But Lloyds also disclosed today that it has had to earmark a further £750m to compensate customers mis-sold payment protection insurance (PPI), taking its bill for the scandal to £8bn.
A bonus scheme announced earlier this year will see Horta-Osorio qualify for three million shares should the stock price remain above 73.6p for 30 trading days. This represents the average price paid by the government when the bank was rescued with a £20bn taxpayer bailout in 2008.
The shares have been trading above this level since 9 October and if they remain so at the close on 20 Novembe, the chief executive will qualify for the bonus.

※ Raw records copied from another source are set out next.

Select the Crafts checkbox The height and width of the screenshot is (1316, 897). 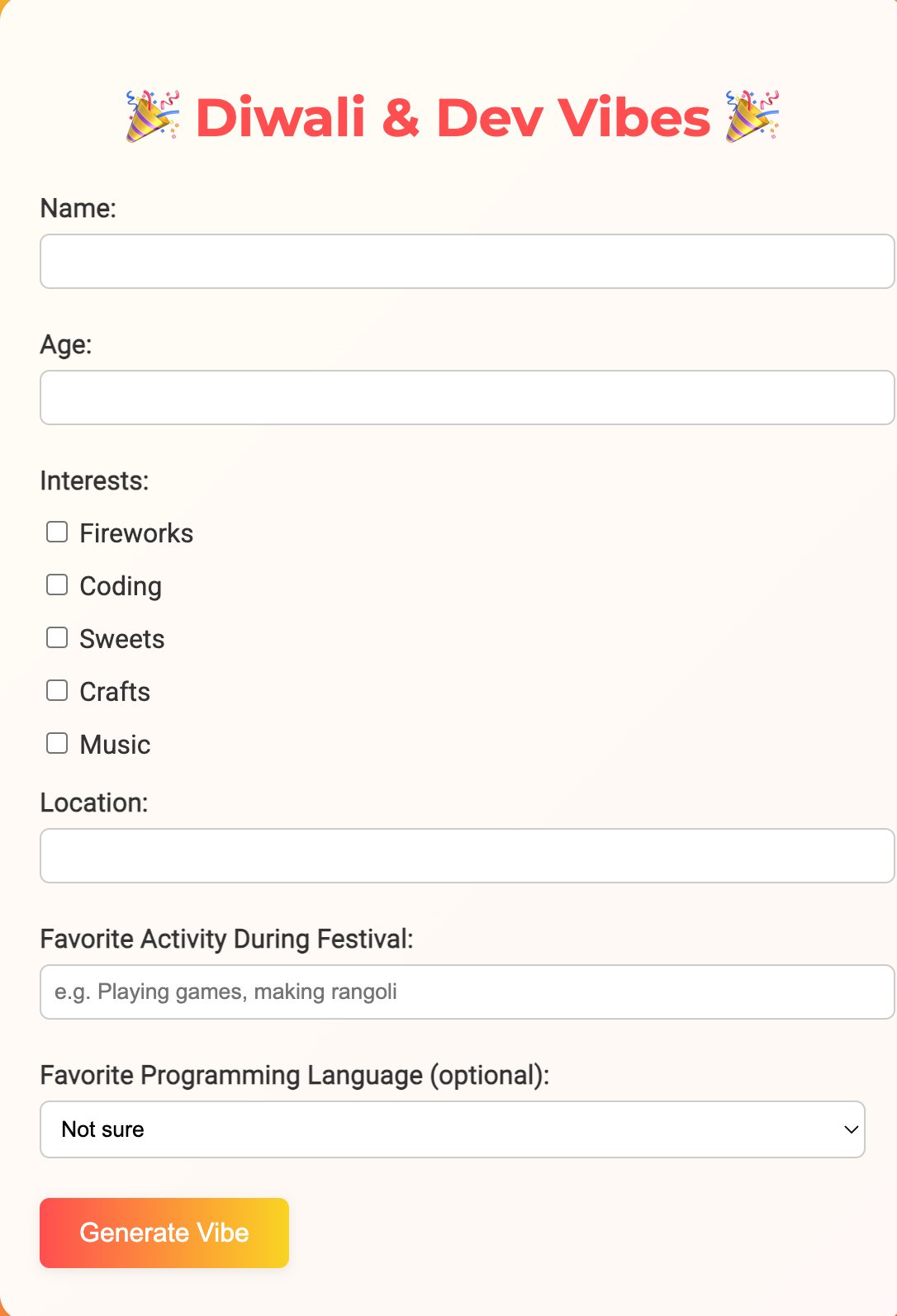pos(57,691)
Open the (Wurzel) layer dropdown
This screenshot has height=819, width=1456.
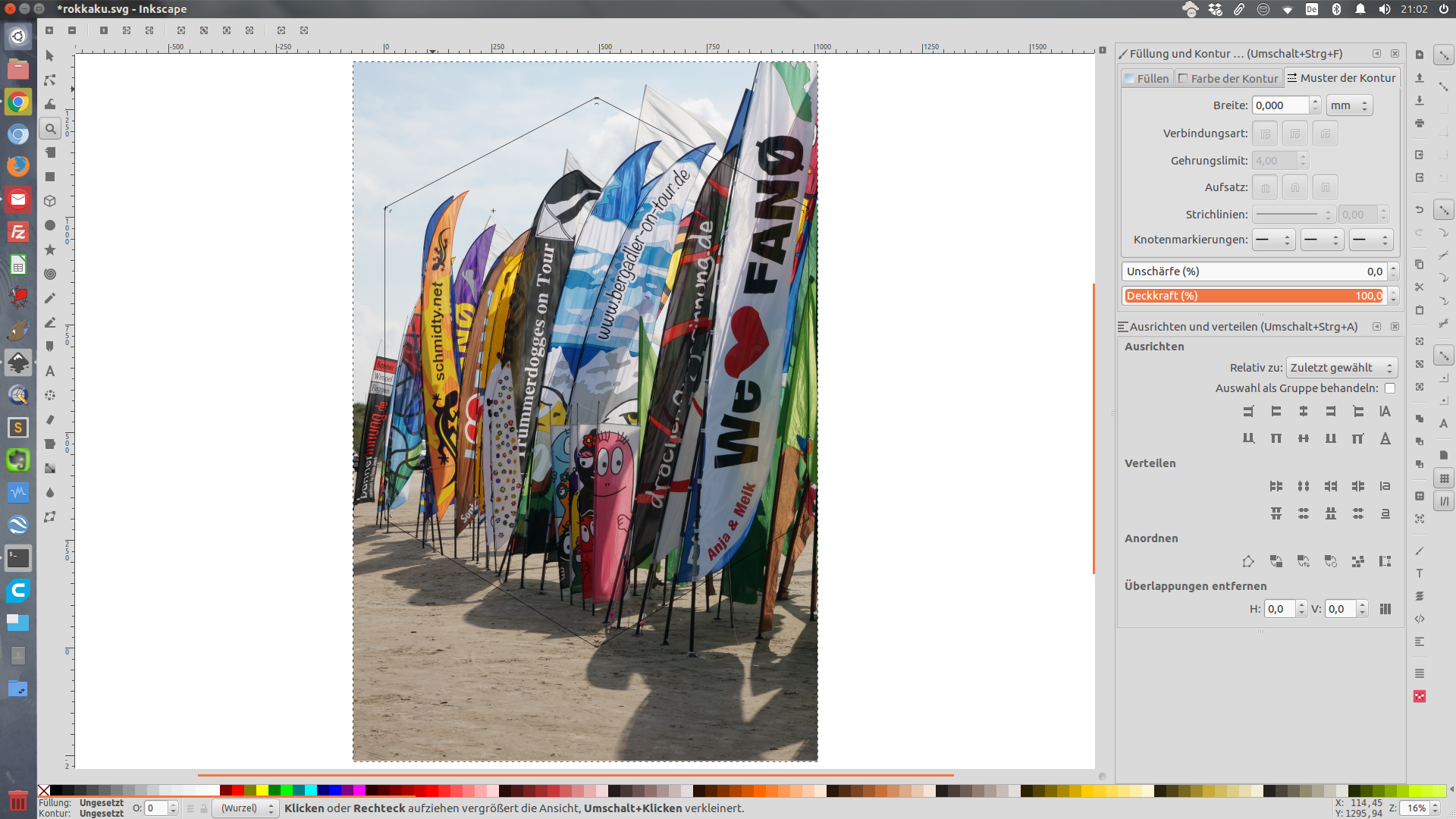click(x=246, y=808)
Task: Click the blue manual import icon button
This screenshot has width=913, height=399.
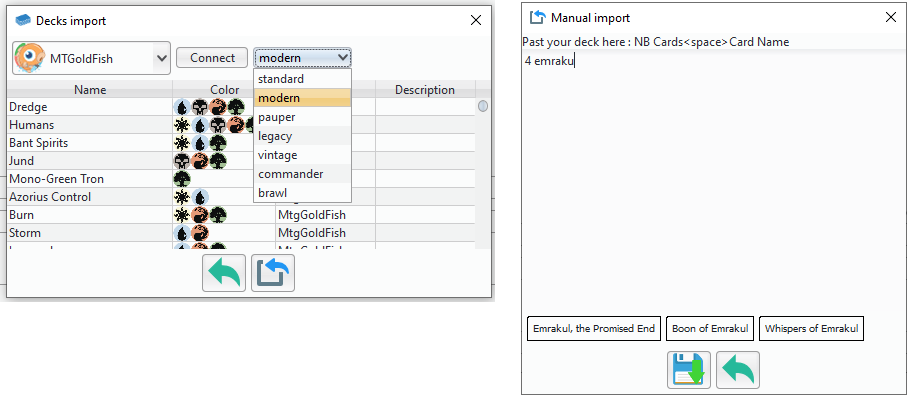Action: pos(273,273)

Today, the shares closed down 1.61p at 78.01p.
However, Horta-Osorio will not be able to sell the shares until 2018 under the long-term bonus plan.
Gail Cartmail, assistant general secretary of the Unite union said: “Yet again the banking world appears to be rewarding those at the top, and ignoring the contribution of staff.”

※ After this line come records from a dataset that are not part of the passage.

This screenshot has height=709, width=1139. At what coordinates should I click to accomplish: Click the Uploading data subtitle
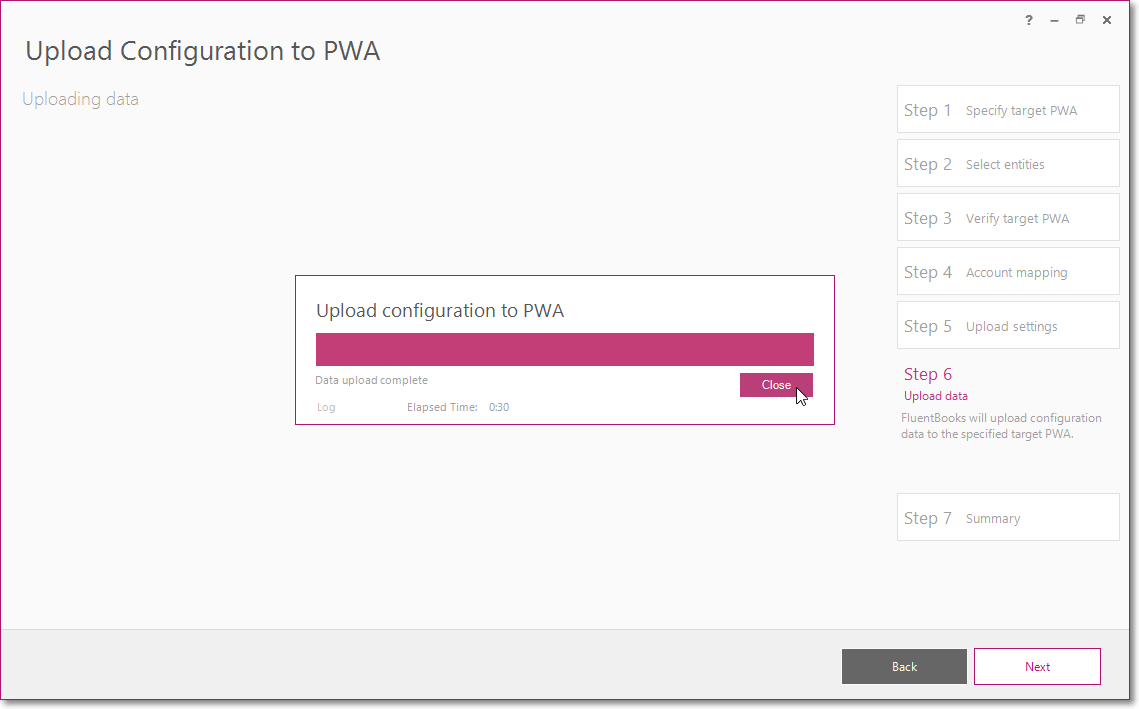point(80,99)
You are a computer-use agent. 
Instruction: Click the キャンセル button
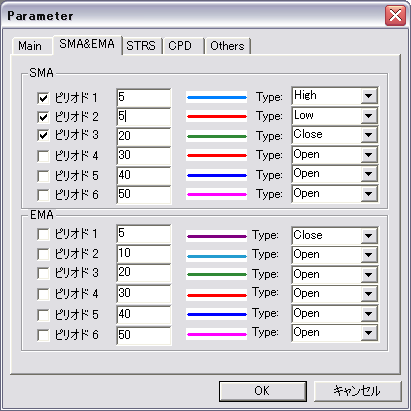click(x=358, y=391)
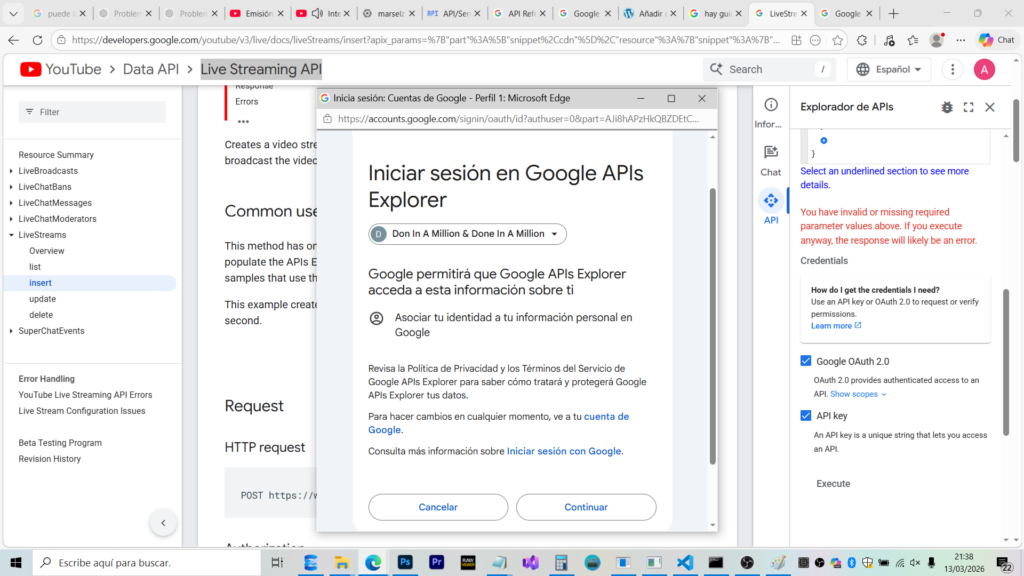
Task: Select the update method in LiveStreams
Action: coord(42,299)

Horta-Osorio said he believed it was “very likely” there would be a further “significant” sell-off of the government’s stake in the bank in 2014. There was a £3.2bn sell-off last month that reduced the taxpayer stake from 39 to 33 per cent.
It came as Horta-Osorio said today Lloyds would be “a high-dividend paying stock” given its strong cash generation. Lloyds’ finance director George Culmer declined to say on a teleconference call today whether the bank would pay a dividend next February in the light of the talks with the regulator.
But Culmer said that in the banking industry “people are currently paying dividends whose capital ratios are significantly weaker than ours”.
The new PPI provision meant the bank struck a statutory pre-tax losses of £440m, compared with a £151m loss in the same period last year. Lloyds’ core tier one capital ratio is 9.9 per cent, partly due to an additional £13bn sale of non-core assets in the period to end-September, including the German insurance business.
Non-core assets are now £70bn, compared with £200bn at end-2010. Bad debts also continued to fall.
City analysts said Lloyds’ better Q3 performance was partly due to an improvement in the net interest margin – the difference between the interest banks charge for loans and the interest they pay on deposits.
On economic prospects, the Lloyds boss said: “The breadth of the economic recovery is increasing, getting broader and deeper.”
He added that Lloyds and its Halifax subsidiary had seen a “significant increase” in mortgage enquiries and applications since the launch of the government’s Help to Buy scheme.
“These are primarily first-time buyers – young people who can meet the monthly repayments on their mortgages, but could not necessarily raise the 20 per cent deposit needed to get on the housing ladder,” Horta-Osorio said.
Richard Hunter at broker Hargreaves Lansdown said: “There is clear progress being made. The shares are a significant distance from their historic highs, but from this lower base have added 97 per cent over the past year.”